Jallas/Poonch: Niaz Mohammad is finally home to reunite with his wife after 42 years. He had crossed the India-Pakistan border during the 1965 War while his wife, Barkat Bi, and son Issak were left behind in Poonch. They had remained separated ever since.
"Kannon tha border hain koin. Nay eh government aane detei na woj. Humko naye zindagi mile hai (There were rules, borders. Both governments would not allow us to come. Now things are changing. It's like a new life for me. I feel like I am born again)," Niaz Mohamamd says.
For years, Niaz has lived in Teri village in Pakistan-occupied Kashmir, barely 800 metres from his home in Jallas while the rest of his family stayed in the border village of Jallas in Poonch district.
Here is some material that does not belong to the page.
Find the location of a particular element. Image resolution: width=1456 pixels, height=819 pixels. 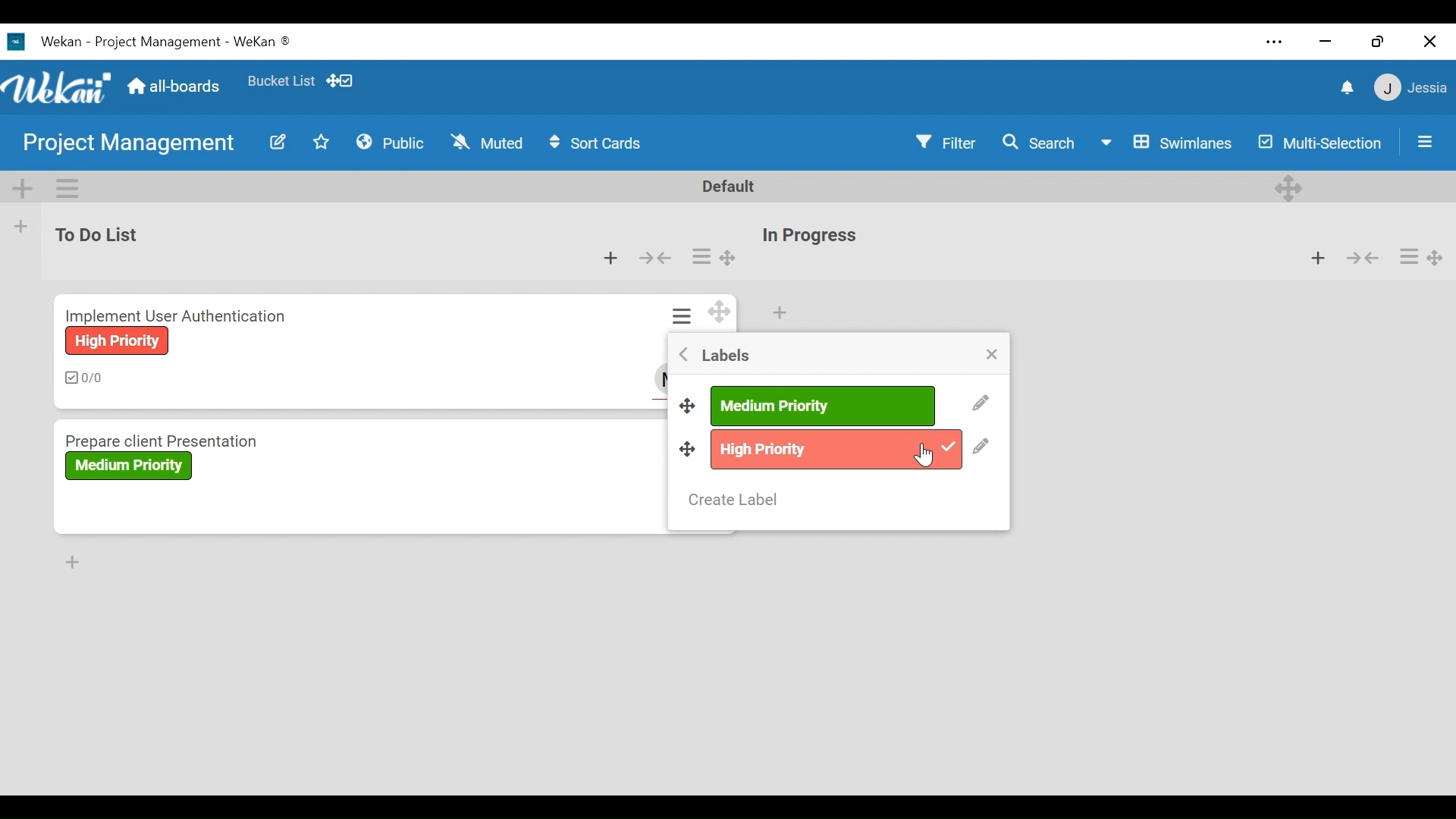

"Din ko aate is ilake to dekhte. Dukh to bahut hona ( I could see my house, the entire village, and the people, my neighbours from the other side. It was such a pain that a I could not cross a distance of just 5-10 minutes)," Niaz recalls.
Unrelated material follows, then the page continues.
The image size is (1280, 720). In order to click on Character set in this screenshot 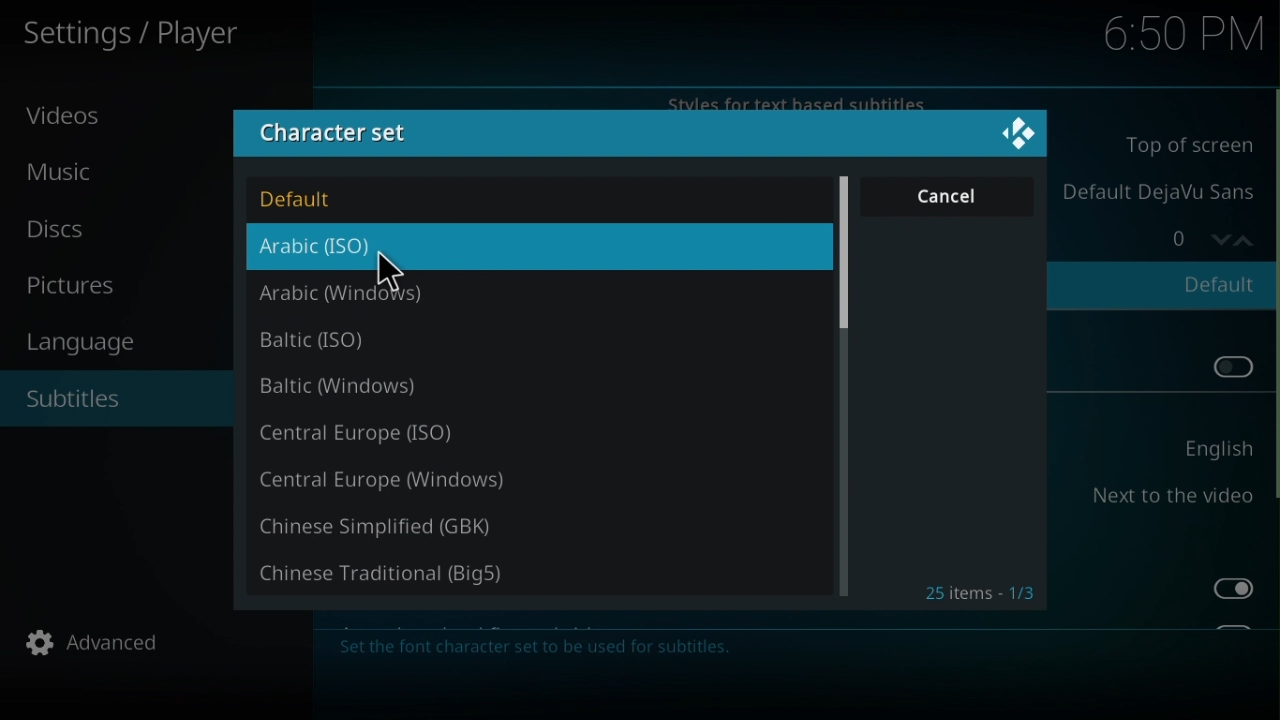, I will do `click(351, 133)`.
"Takne rahe hain (I would just wait and watch every day. Pakistan is just right across. But we could not meet)," Barkat Bi, Niaz Mohamamd's wife, says.
Niaz travelled home recently on the Poonch-Rawalkote bus — which began plying last year.
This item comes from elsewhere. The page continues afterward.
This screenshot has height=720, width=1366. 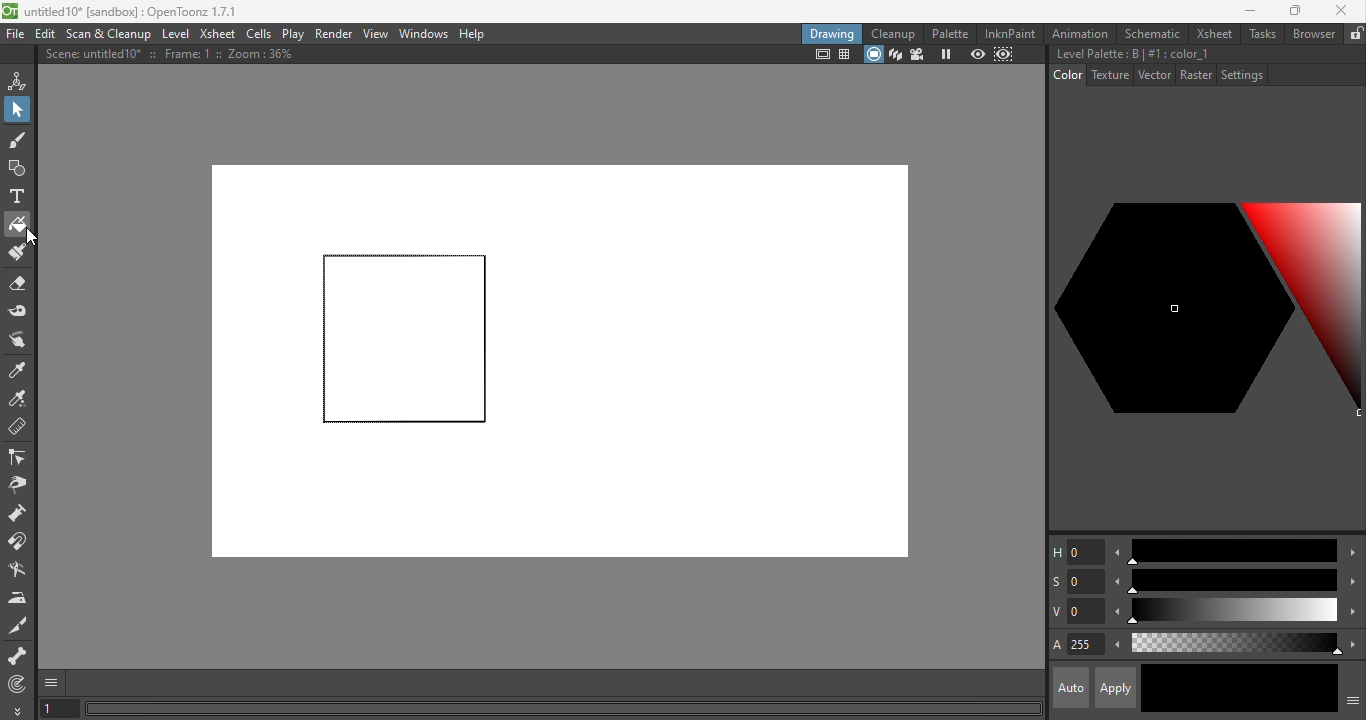 What do you see at coordinates (1116, 613) in the screenshot?
I see `Decrease` at bounding box center [1116, 613].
But it clearly looks like a very difficult reunion for this family. The bus that bridged the distance between Teri Not and Jallas will once again take them apart, for a second time.
For Niaz will be here for only 28 days — till his permit lasts. The family hopes to change just that,
"My father is old now. He should live with his family. Even my children say they will not let him go. I will not let him go," Niaz's son Issak says of his helplessness.